**What the task asks:**
Return all the lines below, exactly as they read.

BEGIN Listed entries

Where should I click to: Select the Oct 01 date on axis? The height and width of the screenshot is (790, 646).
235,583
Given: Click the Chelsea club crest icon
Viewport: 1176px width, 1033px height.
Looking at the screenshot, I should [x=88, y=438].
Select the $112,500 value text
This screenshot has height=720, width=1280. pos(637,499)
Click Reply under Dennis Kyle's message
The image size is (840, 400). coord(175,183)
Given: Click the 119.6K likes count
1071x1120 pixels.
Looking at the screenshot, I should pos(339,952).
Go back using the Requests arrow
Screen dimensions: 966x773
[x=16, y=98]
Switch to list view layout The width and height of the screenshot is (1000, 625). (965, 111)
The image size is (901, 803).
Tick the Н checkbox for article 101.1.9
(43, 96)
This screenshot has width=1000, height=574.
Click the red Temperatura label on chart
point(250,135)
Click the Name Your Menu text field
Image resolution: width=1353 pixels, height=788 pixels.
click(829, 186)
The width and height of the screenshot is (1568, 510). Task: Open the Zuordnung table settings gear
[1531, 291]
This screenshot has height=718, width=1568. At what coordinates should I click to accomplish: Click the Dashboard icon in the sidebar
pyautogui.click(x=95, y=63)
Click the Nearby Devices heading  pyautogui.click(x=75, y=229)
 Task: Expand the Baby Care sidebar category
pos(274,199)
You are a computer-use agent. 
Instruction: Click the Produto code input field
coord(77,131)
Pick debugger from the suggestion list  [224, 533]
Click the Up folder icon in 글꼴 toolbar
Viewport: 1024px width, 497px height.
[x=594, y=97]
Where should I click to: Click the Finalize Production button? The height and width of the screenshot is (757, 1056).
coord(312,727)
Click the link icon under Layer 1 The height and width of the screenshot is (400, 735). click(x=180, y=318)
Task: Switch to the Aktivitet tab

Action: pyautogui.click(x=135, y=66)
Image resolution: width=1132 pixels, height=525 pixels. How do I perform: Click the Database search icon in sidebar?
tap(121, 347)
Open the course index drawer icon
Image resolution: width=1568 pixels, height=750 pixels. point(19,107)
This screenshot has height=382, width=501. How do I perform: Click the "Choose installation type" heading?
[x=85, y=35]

END Listed entries

**Solution for this problem:**
Where should I click to: Select the Oct 01 date on axis? The height and width of the screenshot is (790, 646).
235,583
Given: Click the Chelsea club crest icon
Viewport: 1176px width, 1033px height.
Looking at the screenshot, I should [x=88, y=438].
Select the $112,500 value text
This screenshot has height=720, width=1280. pos(637,499)
Click Reply under Dennis Kyle's message
The image size is (840, 400). coord(175,183)
Given: Click the 119.6K likes count
1071x1120 pixels.
Looking at the screenshot, I should pos(339,952).
Go back using the Requests arrow
Screen dimensions: 966x773
[x=16, y=98]
Switch to list view layout The width and height of the screenshot is (1000, 625). (965, 111)
The image size is (901, 803).
Tick the Н checkbox for article 101.1.9
(43, 96)
This screenshot has width=1000, height=574.
Click the red Temperatura label on chart
point(250,135)
Click the Name Your Menu text field
Image resolution: width=1353 pixels, height=788 pixels.
click(829, 186)
The width and height of the screenshot is (1568, 510). Task: Open the Zuordnung table settings gear
[1531, 291]
This screenshot has height=718, width=1568. At what coordinates should I click to accomplish: Click the Dashboard icon in the sidebar
pyautogui.click(x=95, y=63)
Click the Nearby Devices heading  pyautogui.click(x=75, y=229)
 Task: Expand the Baby Care sidebar category
pos(274,199)
You are a computer-use agent. 
Instruction: Click the Produto code input field
coord(77,131)
Pick debugger from the suggestion list  [224, 533]
Click the Up folder icon in 글꼴 toolbar
Viewport: 1024px width, 497px height.
[x=594, y=97]
Where should I click to: Click the Finalize Production button? The height and width of the screenshot is (757, 1056).
coord(312,727)
Click the link icon under Layer 1 The height and width of the screenshot is (400, 735). click(x=180, y=318)
Task: Switch to the Aktivitet tab

Action: pyautogui.click(x=135, y=66)
Image resolution: width=1132 pixels, height=525 pixels. How do I perform: Click the Database search icon in sidebar?
tap(121, 347)
Open the course index drawer icon
Image resolution: width=1568 pixels, height=750 pixels. point(19,107)
This screenshot has height=382, width=501. How do I perform: Click the "Choose installation type" heading?
[x=85, y=35]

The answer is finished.